Nevertheless, he says even if this were to happen, there would be deep social divisions to heal, and he thinks austerity is the greater longer term challenge to a sustainable healthcare system.
“We could cheerfully increase our [health] spending by 6-8% while our GDP grows at 2% - so we have to address that issue urgently.
"We need true partnership – in practice as well as theory – between the UK health sector and Britain’s biopharmaceutical industry. Reducing health inequalities and building cost effective NHS care pathways are vital goals for industry."
He added that the NHS also needed to make an equal investment in securing a successful research-based industry with a strong, responsive, home market.
Another pressure, of course, comes from an emerging generation of new medicines. Some of these exciting drugs are major advances for patients - but they also come with a high price tag.
Barker believes that the old 'push' model of the industry promoting its products to the NHS needs to end, with the health service needed to also give a 'pull' by articulating its own priorities, and making clear how the commercial sector can help.
He believes there is cause for optimism, pointing towards the ‘Sector Deal’ for the life sciences announced at the end of 2017, demonstrating that global pharma companies want to invest in British science.
"But Brexit must not be allowed to result in either a major regulatory divergence from Europe or further constraints on NHS budgets for purchasing the world-leading technologies we can produce,’ he concluded.

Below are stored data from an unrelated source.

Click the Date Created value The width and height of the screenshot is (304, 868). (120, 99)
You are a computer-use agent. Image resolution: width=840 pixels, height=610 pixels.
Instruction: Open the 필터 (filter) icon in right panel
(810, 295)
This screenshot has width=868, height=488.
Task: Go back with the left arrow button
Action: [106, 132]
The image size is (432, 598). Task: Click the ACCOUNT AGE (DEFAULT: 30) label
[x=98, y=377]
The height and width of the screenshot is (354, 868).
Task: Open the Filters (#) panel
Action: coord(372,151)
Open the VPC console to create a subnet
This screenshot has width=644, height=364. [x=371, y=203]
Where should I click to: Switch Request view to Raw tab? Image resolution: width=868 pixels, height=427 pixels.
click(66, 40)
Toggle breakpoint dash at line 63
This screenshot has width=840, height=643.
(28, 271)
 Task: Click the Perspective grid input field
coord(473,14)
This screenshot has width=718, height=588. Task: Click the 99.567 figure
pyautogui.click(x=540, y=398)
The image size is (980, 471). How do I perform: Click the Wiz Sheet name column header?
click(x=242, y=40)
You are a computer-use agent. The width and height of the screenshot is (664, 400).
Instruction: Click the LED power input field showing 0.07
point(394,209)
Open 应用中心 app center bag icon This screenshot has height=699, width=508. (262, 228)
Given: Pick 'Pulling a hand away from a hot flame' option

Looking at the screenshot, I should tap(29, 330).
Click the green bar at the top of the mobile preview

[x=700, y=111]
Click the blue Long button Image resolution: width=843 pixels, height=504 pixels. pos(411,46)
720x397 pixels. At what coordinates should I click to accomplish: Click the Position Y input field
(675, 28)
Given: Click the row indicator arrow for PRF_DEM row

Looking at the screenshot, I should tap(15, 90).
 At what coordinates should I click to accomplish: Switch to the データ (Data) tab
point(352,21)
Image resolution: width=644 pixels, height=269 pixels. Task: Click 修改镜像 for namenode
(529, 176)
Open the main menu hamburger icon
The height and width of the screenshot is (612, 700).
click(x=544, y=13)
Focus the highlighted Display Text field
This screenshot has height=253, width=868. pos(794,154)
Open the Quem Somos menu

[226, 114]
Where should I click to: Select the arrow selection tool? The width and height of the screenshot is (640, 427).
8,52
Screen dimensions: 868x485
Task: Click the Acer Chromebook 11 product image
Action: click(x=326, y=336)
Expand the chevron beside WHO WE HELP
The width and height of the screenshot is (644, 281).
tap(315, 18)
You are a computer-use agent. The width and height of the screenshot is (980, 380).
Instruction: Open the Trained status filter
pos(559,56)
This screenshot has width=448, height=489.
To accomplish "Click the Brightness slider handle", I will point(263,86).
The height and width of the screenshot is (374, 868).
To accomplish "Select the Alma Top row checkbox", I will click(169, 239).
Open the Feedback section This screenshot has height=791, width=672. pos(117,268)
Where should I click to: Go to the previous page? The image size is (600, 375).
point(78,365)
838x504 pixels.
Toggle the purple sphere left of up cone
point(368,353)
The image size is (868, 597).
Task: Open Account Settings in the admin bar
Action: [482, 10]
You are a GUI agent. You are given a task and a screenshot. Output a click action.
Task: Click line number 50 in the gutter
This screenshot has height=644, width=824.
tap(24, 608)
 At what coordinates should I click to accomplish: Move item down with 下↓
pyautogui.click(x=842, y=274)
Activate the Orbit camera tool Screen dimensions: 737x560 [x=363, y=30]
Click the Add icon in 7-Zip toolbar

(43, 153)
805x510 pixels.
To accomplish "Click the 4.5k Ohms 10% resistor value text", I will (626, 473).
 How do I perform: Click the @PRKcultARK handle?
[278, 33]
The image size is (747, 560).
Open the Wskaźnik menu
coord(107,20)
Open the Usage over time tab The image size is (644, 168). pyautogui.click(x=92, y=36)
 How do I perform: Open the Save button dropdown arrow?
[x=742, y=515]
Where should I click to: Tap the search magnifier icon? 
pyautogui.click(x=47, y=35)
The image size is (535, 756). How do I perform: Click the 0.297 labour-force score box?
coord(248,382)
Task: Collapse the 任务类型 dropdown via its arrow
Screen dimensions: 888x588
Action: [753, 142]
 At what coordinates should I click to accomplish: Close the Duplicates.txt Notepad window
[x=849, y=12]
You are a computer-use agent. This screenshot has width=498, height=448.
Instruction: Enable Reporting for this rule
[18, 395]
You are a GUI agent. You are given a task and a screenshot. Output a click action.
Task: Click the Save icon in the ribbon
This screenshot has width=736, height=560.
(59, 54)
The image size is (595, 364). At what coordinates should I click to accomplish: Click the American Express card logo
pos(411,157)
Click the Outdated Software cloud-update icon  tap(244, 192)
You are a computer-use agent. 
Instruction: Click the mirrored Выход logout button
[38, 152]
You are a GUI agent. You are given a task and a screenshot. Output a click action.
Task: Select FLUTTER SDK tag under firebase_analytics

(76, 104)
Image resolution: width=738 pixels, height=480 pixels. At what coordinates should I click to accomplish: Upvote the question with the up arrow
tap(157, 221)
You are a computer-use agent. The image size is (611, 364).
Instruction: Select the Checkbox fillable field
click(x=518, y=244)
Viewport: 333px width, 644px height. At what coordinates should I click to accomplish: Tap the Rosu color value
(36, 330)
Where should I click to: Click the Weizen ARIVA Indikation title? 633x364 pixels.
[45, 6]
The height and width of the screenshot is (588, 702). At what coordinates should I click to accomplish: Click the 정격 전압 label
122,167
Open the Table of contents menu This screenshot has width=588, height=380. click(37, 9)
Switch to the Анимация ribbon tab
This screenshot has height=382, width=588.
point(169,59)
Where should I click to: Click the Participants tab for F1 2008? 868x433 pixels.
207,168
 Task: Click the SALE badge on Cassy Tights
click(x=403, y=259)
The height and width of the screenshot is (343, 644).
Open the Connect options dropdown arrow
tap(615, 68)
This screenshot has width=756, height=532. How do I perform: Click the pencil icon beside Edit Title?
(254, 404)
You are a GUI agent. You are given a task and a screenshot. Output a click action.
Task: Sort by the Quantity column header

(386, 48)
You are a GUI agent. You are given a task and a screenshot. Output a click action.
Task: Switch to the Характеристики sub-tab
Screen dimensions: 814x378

Also present from the pharmaceutical industry was Richard Mason, a former doctor and biotech entrepreneur who now heads Johnson & Johnson’s London Innovation Centre, a hub for developing partnerships with biotech and academic researchers.
[caption id="attachment_30055" align="alignnone" width="214"] J&J Innovation's Richard Mason[/caption]
He endorsed Marmot’s focus on social determinants of health, saying these were of utmost importance for the long term sustainability of healthcare systems.
"The biological reality of disease is that the drugs being developed at the moment are for smaller and smaller groups of patients…these are going to be difficult for society to afford if the preventable diseases and chronic conditions aren’t managed properly through public health."
He concluded: "The enlightened long term view of the pharmaceutical industry’s sustainability requires massive investment in prevention and reduction of inequalities.”
Also speaking at the event was Dr Priya Agrawal, executive director of vaccines and women’s health business unit at MSD.
While she was optimistic about partnerships between the pharma industry and the NHS (including work in hepatitis C detection), she also raised concerns about the impact of austerity on women’s health. She said research she had been involved in had uncovered women in the UK losing access to long-term contraception on the NHS - a worrying trend not widely covered by the media.
Health economic research suggests that the rise of Trump and Brexit have been driven by social inequality, with the poorest areas voting most enthusiastically for these populist movements, which they had hoped could bring about positive change.
Yet it’s a bitter irony that those same deprived communities in the UK stand to lose the most if, as feared, Brexit shrinks the economy, prevents extra spending on public health and increases these growing social inequalities.